Daniel R. Aguinaldo National High School is a public secondary school in the Davao Region of the Philippines. It is the largest high school in Davao City. Its School ID number is 304359. It has been in business since 1967.

== Daniel R. Aguinaldo (namesake) ==
Daniel R. Aguinaldo was the founder of the Aguinaldo Development Corporation (Adecor), a company previously based in Maco, Davao del Norte. DRANHS was named such because it occupies a lot donated by the family which owns vast tracts in what is now the Matina Crossing and Matina Aplaya area under Adecor’s Mindanao Realty Corporation.

But what only the old-timers know, Daniel R. Aguinaldo was also the spirit behind what is now the Pearl Farm Beach Resort on the Island Garden City of Samal. The resort as it is now is located in Barangay Adecor. Before Pearl Farm became a resort, it was a real pearl farm named Aguinaldo Pearl Farm. It was producing pearls using Pictada maxima oysters.

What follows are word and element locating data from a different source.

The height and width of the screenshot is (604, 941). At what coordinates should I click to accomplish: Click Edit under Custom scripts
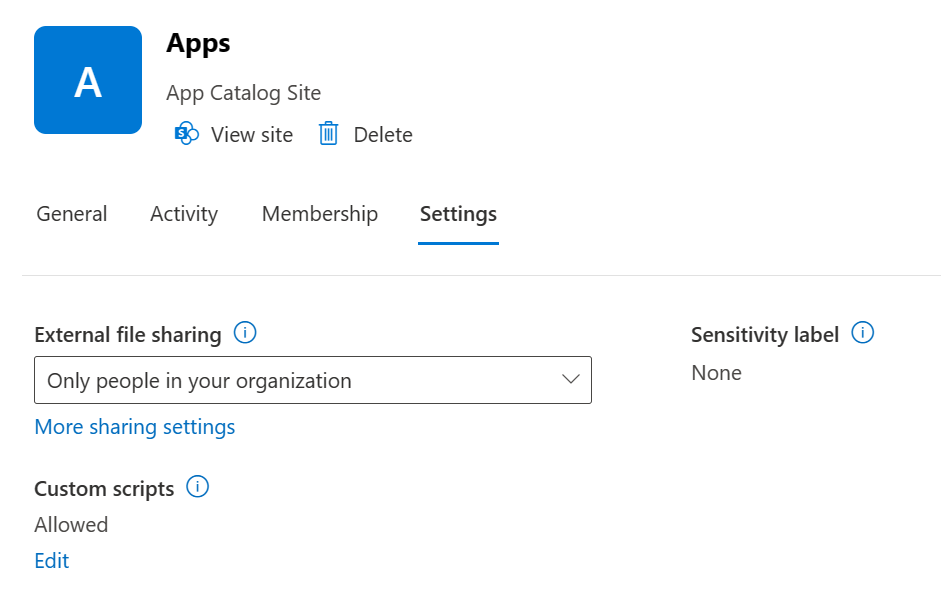click(x=52, y=560)
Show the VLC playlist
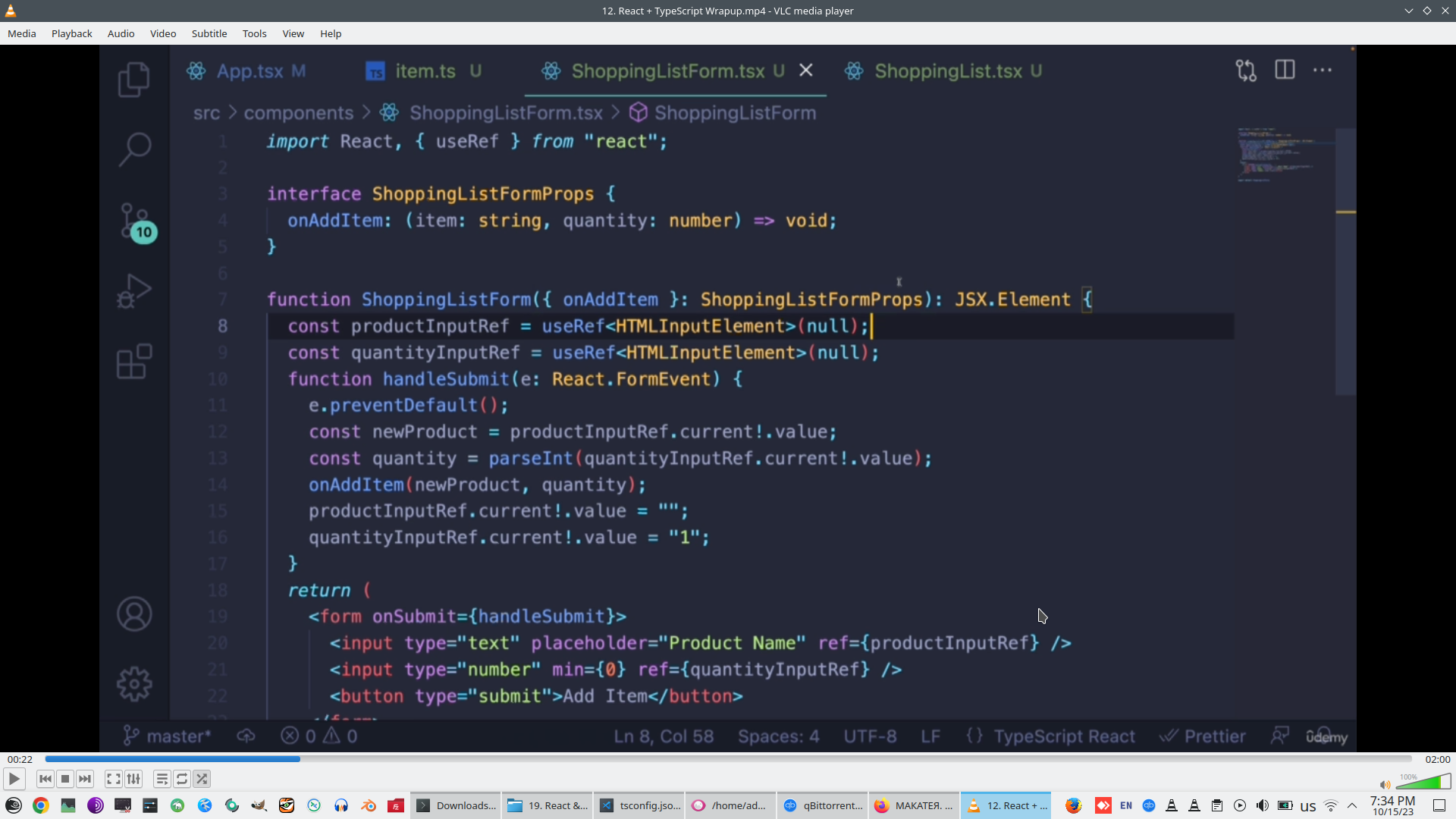Screen dimensions: 1456x819 (162, 779)
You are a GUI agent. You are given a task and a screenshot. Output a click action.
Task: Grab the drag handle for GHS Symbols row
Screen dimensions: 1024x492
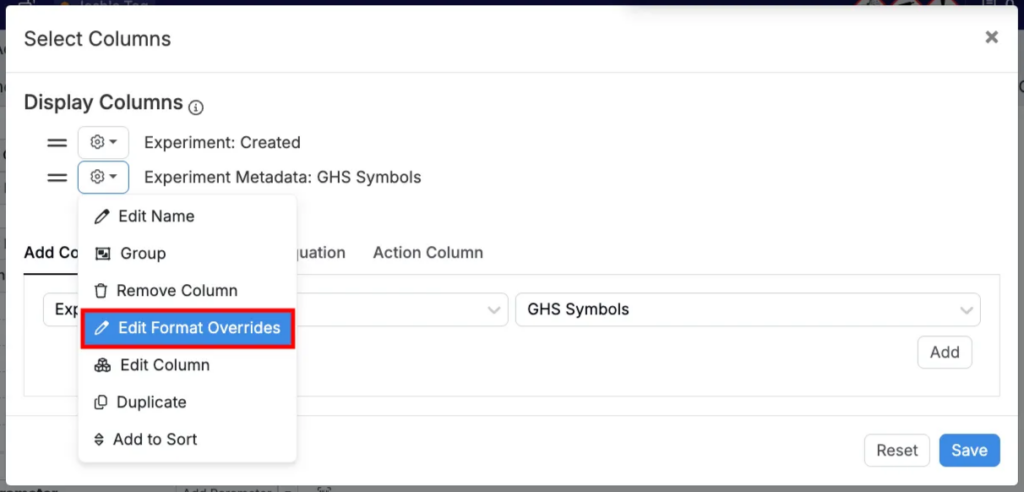57,178
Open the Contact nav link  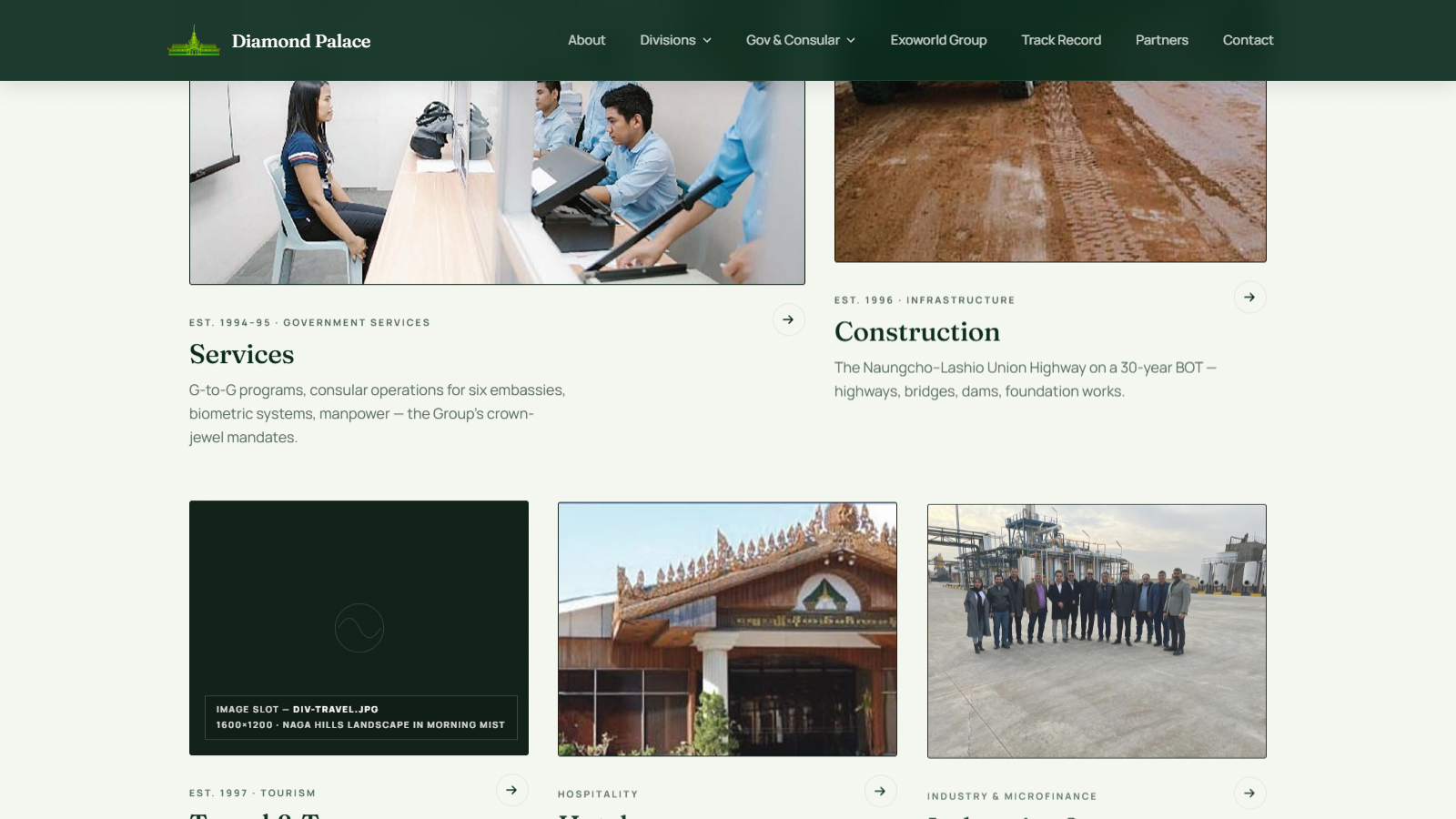tap(1248, 40)
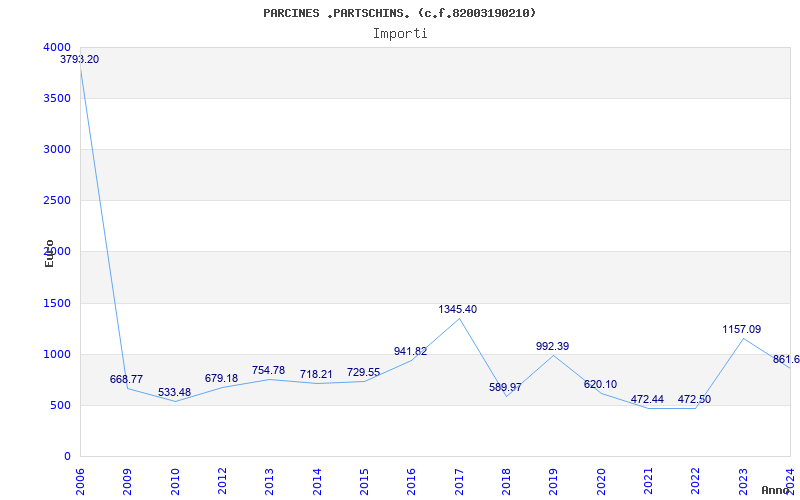800x500 pixels.
Task: Select the 1157.09 data label
Action: click(x=742, y=330)
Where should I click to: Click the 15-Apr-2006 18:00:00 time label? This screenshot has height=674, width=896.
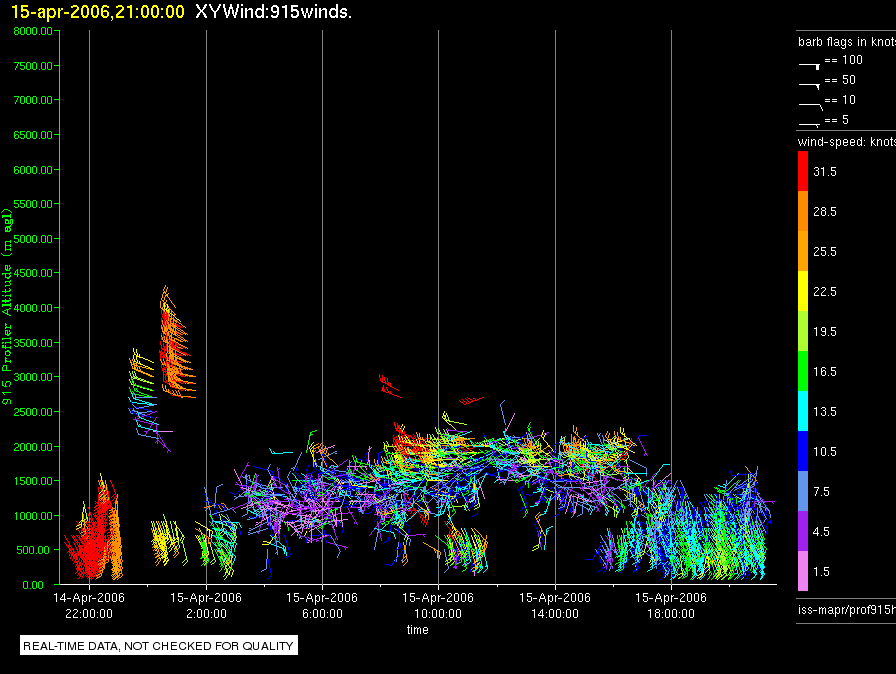pyautogui.click(x=671, y=605)
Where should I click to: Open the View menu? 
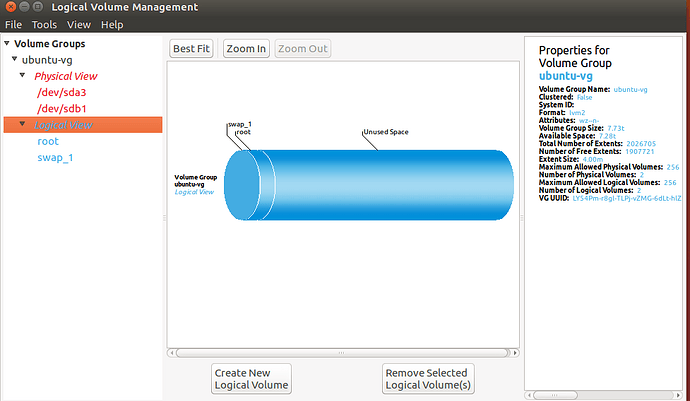pyautogui.click(x=79, y=24)
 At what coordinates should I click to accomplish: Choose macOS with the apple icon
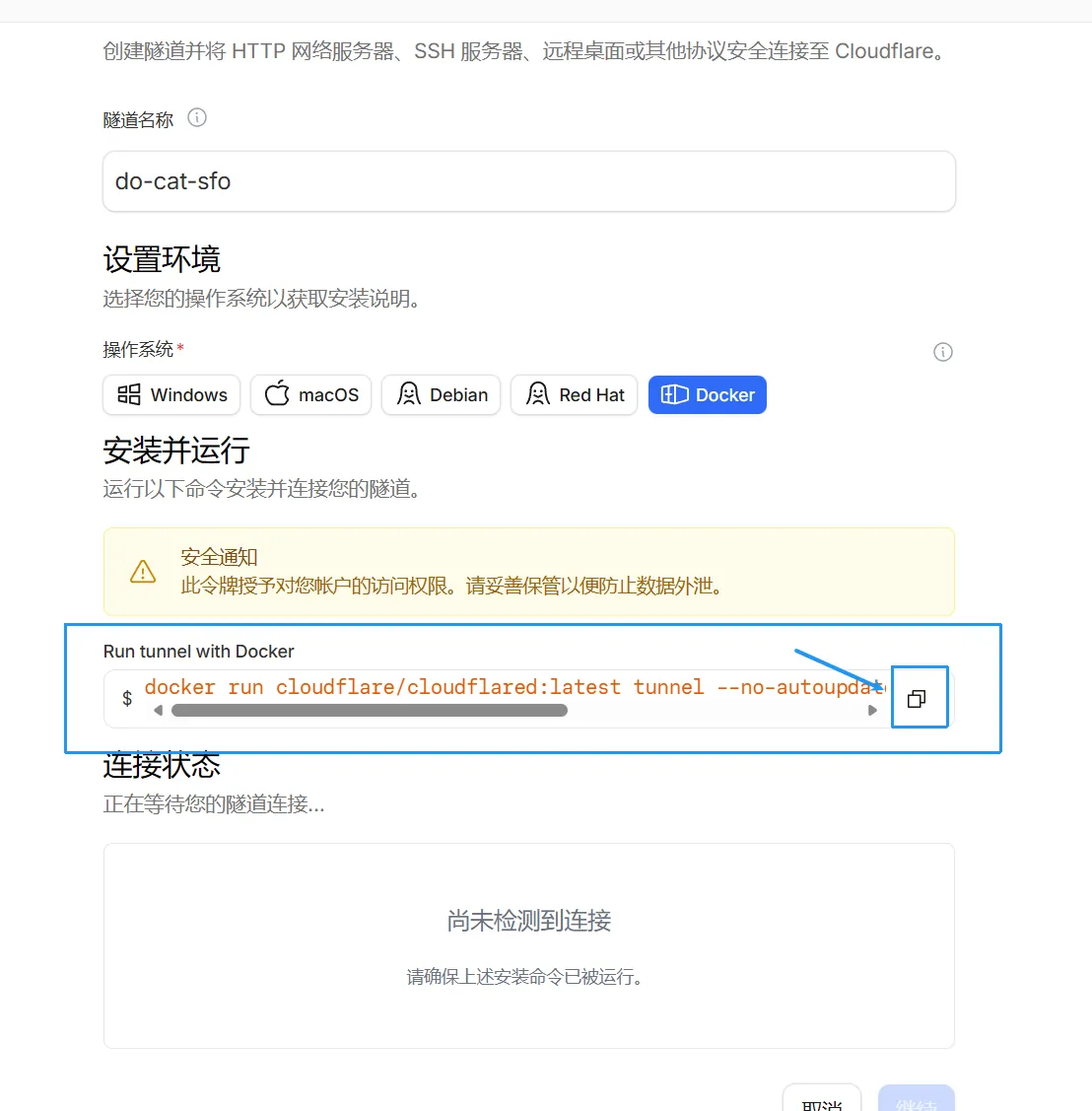coord(310,395)
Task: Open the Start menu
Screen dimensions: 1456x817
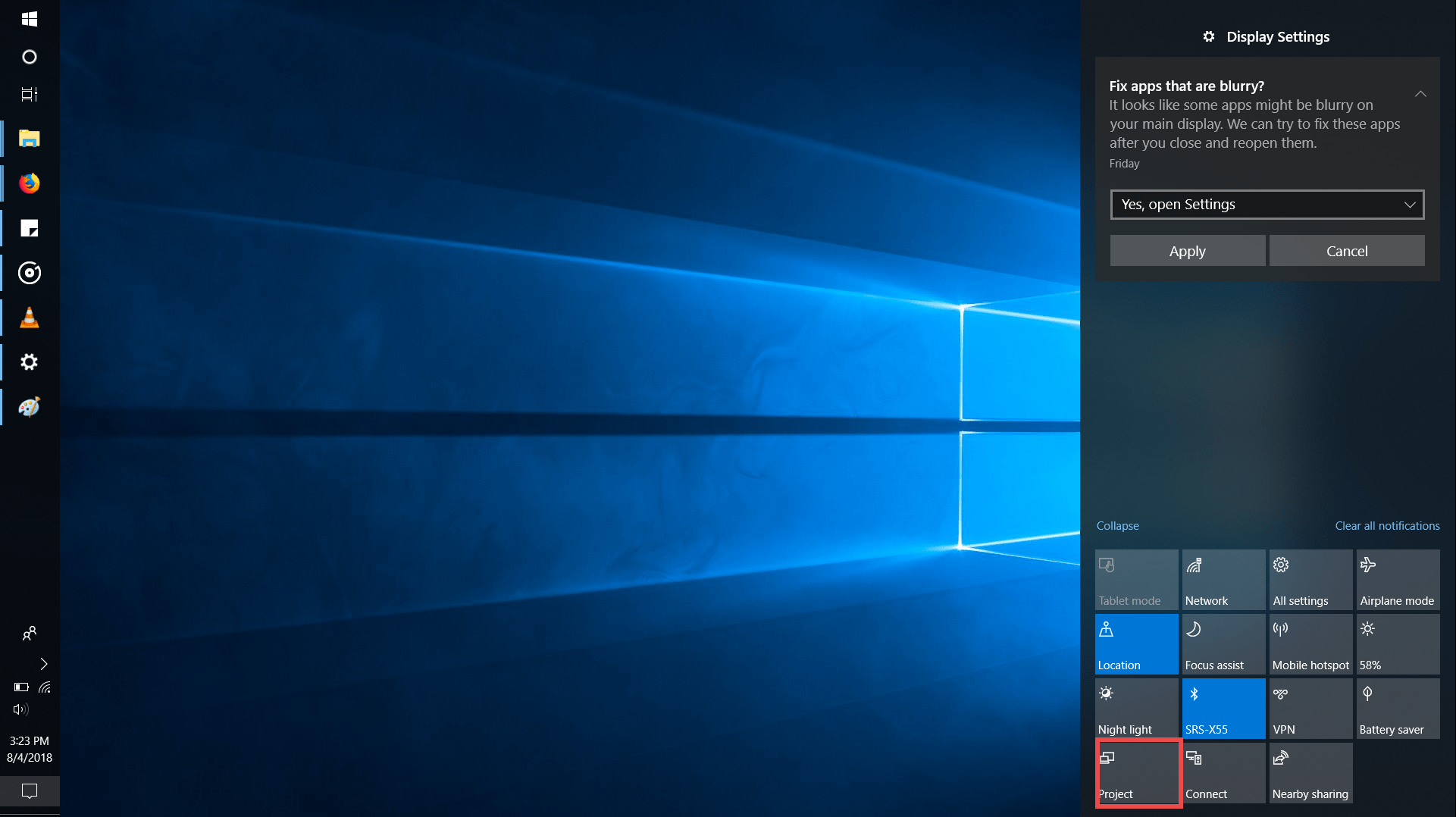Action: point(29,18)
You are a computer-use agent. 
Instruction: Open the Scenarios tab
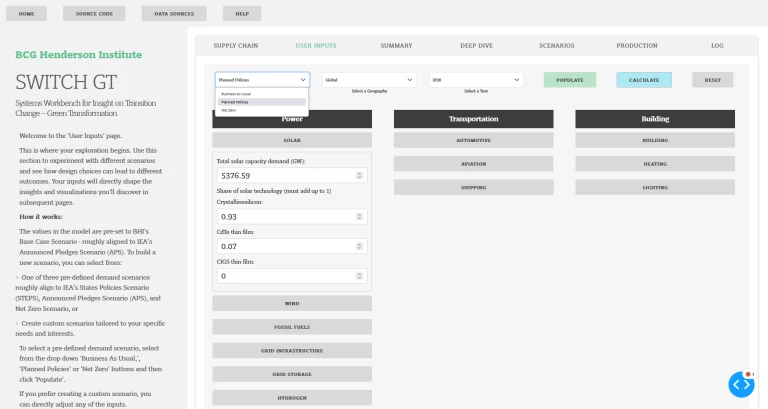click(x=556, y=46)
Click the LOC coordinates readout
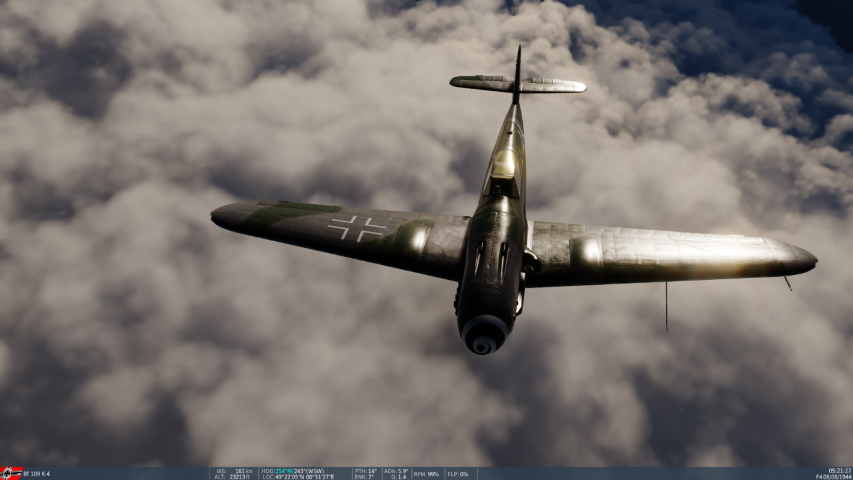The width and height of the screenshot is (853, 480). [x=298, y=477]
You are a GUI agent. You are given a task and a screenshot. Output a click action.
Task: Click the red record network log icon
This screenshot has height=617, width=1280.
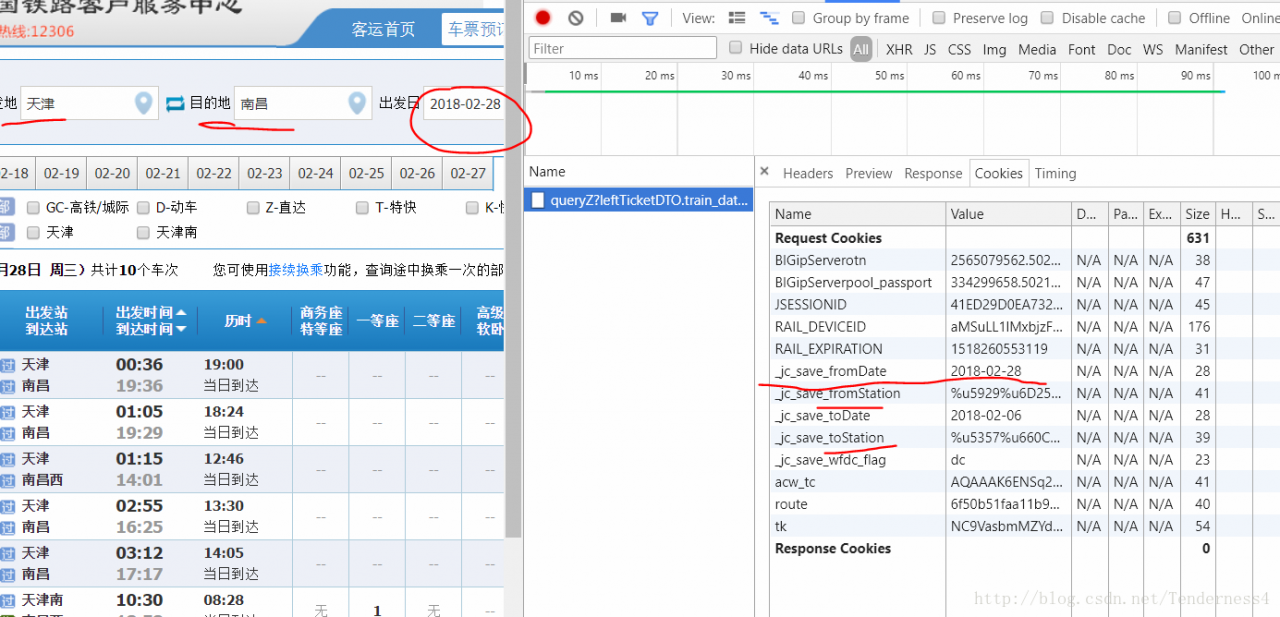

Like all major logging companies in the region, the denudation of maco was attributed to Adecor. But it is also credited for the town’s infrastructure development. Adecor was one of the foremost logging firms in the Philippines then according to the Philippine Economic and Industrial Journal published in 1965. Based on accounts of Leopoldo Aguinaldo, or Lee Aguinaldo, an artist and one of the three children of Daniel R. Aguinaldo, it was said that his father’s Daniel R. Aguinaldo Corporation (Dracor) was built to extend services to Adecor. The younger Lee confirmed through his accounts that he had served company operation and logging operations of the area.

==Location==
There are 17 regions in the Philippines as of 2011. As of 2009, there are 61 public schools in the Davao City division of Davao Region (Region XI). DRANHS is situated at Km. 5 Brgy. Matina Crossing, Davao City.